PROMPT:
Return an exact copy of the lines from the one holding "Buscar (945, 149)" to the end of the data, including both the starting and final lines. Leave the pictures out.

*** Opening of EXERCISE MATERIALS ***

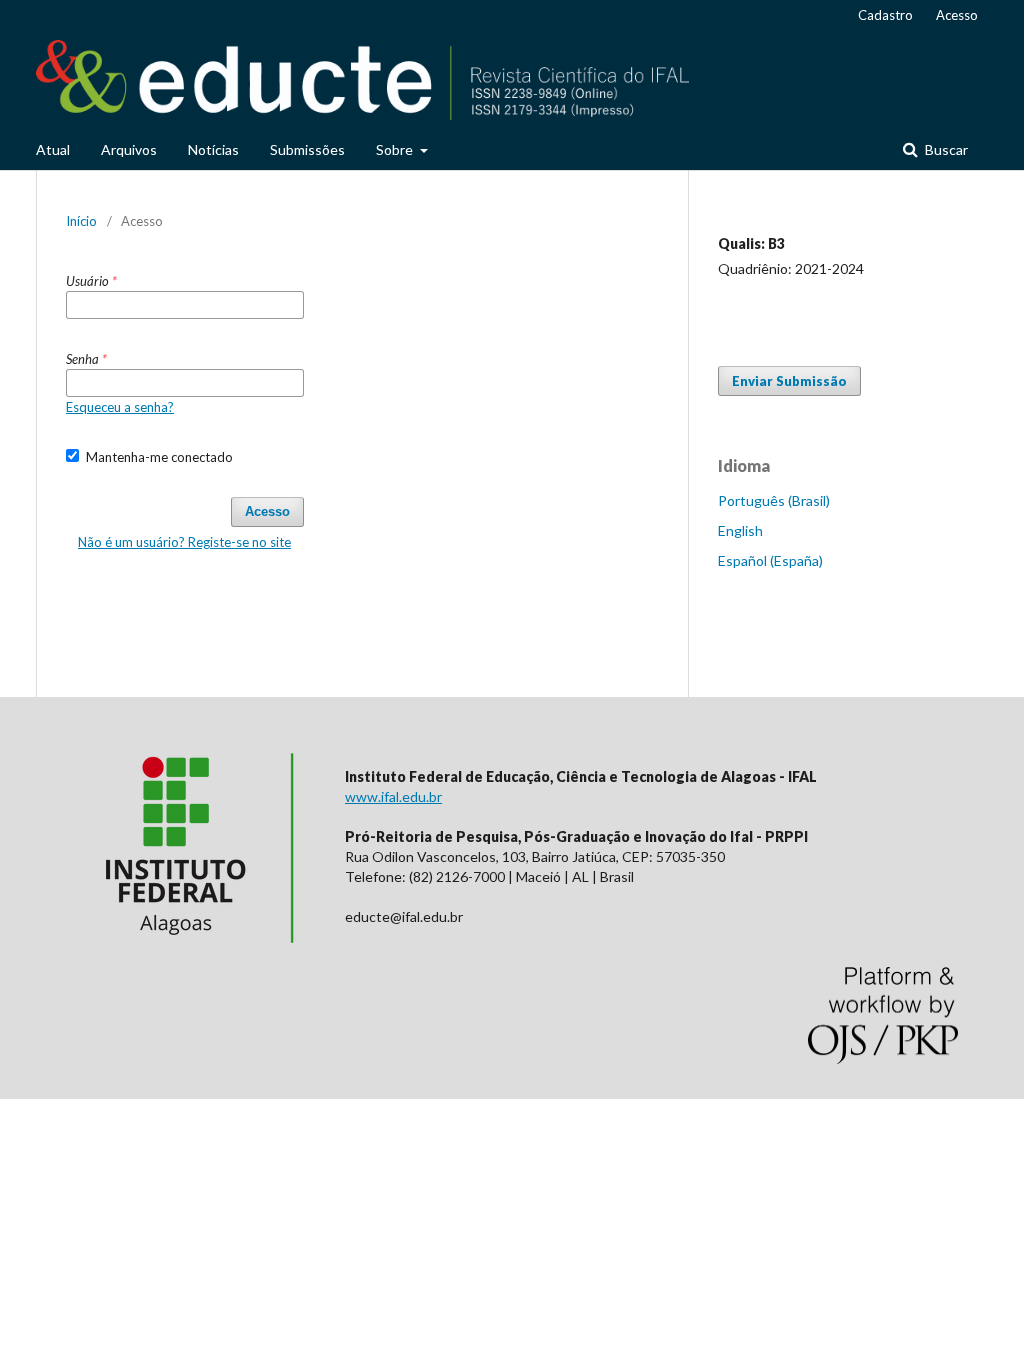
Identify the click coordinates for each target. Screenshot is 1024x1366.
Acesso (957, 15)
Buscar (945, 149)
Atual (53, 149)
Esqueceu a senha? (120, 407)
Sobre (396, 149)
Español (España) (770, 560)
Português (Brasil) (774, 500)
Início (81, 221)
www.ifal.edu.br (393, 796)
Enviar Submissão (789, 381)
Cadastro (885, 15)
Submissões (307, 149)
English (740, 530)
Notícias (213, 149)
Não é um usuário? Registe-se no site (184, 542)
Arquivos (129, 149)
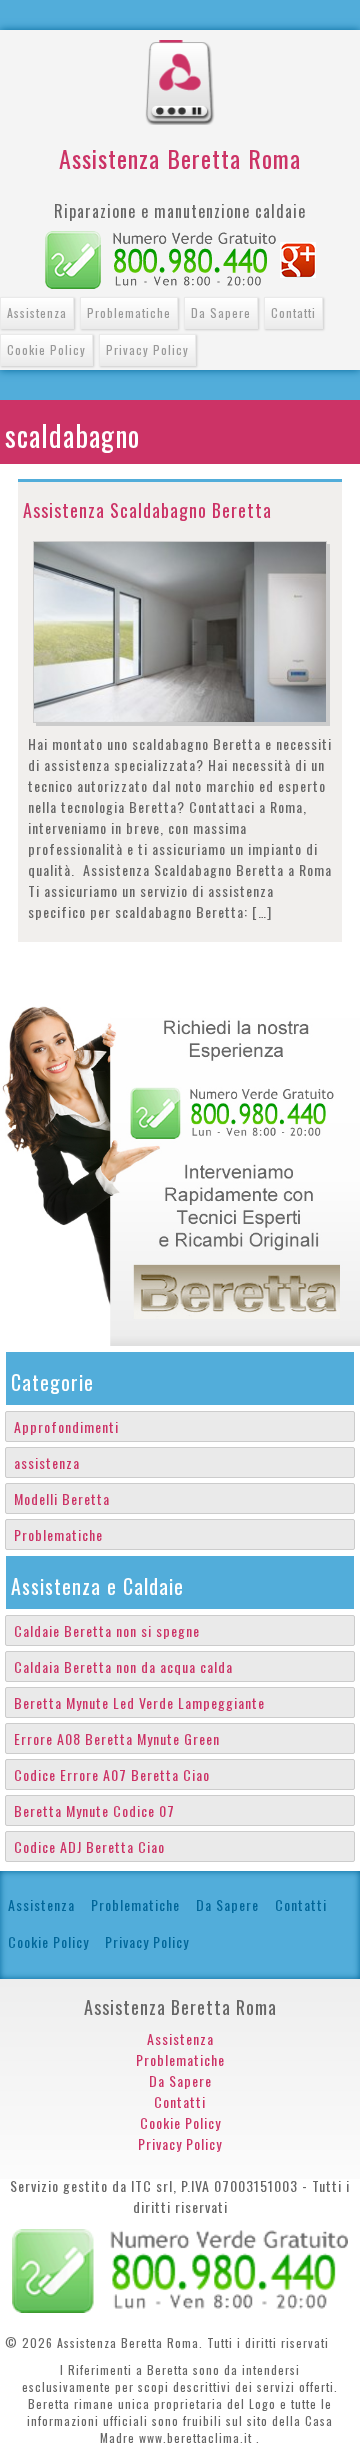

*** Close of EXERCISE MATERIALS ***

SOLVED EXERCISE:
Buscar (945, 149)
Atual (53, 149)
Esqueceu a senha? (120, 407)
Sobre (396, 149)
Español (España) (770, 560)
Português (Brasil) (774, 500)
Início (81, 221)
www.ifal.edu.br (393, 796)
Enviar Submissão (789, 381)
Cadastro (885, 15)
Submissões (307, 149)
English (740, 530)
Notícias (213, 149)
Não é um usuário? Registe-se no site (184, 542)
Arquivos (129, 149)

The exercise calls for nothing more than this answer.